The latter is what Fabrizio Lopez said happened to him. He used Affirm to split up a $500 online payment for used-car parts in 2019. The Long Island-based mechanic, who doesn’t have a traditional credit card, said that while he received the items a week later, he never got a bill. That is, until debt collection letters started pouring in from across the US.

Lopez said he primarily relied on cash before that purchase, so the unpaid loan stands out on his credit profile. Now 30, he worries that a the BNPL purchase has created “invisible barriers” to the financial system.

“They hook you with the idea of no interest rates,” he said. “I thought that I would be able to build my credit if I paid it back — I was so wrong.”

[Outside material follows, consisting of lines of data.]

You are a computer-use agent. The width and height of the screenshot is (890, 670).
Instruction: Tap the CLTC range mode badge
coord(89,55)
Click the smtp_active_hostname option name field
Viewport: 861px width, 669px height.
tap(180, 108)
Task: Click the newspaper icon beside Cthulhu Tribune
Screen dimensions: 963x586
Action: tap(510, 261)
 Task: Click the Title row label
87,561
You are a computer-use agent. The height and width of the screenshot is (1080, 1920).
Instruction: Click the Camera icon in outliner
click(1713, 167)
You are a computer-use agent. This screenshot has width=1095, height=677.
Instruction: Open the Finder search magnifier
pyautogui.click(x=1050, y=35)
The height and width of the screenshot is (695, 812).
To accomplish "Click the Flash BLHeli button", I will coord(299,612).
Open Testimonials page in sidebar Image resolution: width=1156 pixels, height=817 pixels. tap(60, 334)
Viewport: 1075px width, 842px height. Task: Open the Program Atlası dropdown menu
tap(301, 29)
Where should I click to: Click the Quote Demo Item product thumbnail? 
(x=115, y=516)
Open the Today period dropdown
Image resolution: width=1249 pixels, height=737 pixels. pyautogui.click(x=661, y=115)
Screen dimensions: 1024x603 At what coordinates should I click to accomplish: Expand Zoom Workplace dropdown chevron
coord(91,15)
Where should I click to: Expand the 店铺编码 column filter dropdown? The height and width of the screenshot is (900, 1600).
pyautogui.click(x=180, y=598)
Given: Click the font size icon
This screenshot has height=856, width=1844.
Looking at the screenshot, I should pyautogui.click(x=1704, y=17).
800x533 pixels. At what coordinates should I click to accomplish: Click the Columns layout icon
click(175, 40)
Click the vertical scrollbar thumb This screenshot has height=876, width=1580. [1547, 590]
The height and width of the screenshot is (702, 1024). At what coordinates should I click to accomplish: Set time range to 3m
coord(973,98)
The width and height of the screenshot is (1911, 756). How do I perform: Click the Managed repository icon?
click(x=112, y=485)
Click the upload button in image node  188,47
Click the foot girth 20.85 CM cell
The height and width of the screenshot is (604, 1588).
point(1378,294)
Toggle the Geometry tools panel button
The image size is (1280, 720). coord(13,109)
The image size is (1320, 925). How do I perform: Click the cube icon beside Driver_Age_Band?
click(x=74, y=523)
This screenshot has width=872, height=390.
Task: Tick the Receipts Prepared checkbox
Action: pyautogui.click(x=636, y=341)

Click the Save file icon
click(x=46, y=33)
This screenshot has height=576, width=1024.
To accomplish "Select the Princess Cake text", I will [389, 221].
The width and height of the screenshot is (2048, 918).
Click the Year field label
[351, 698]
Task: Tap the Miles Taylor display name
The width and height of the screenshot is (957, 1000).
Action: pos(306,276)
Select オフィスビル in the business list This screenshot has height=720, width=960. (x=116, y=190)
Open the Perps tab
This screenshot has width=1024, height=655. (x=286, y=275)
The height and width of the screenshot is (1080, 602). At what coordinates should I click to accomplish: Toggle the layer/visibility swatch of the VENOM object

He is not the only one who is "so wrong": just as wrong are all those Panglossian economists at the Fed and Wall Street who believe that the US economy is growing at what the Atlanta Fed today laughably "calculated" was a 4.2% GDP, even as the DOE found that the most accurate indicator of overall economic strength, diesel demand, was the lowest since covid, an glaring paradox... yet glaring to all except those who refuse to see just how rotten the core of the US economy has become, and will be "absolutely shocked" when the next credit crisis destroys tens of millions of Americans drowning in what is now best known as "phantom debt."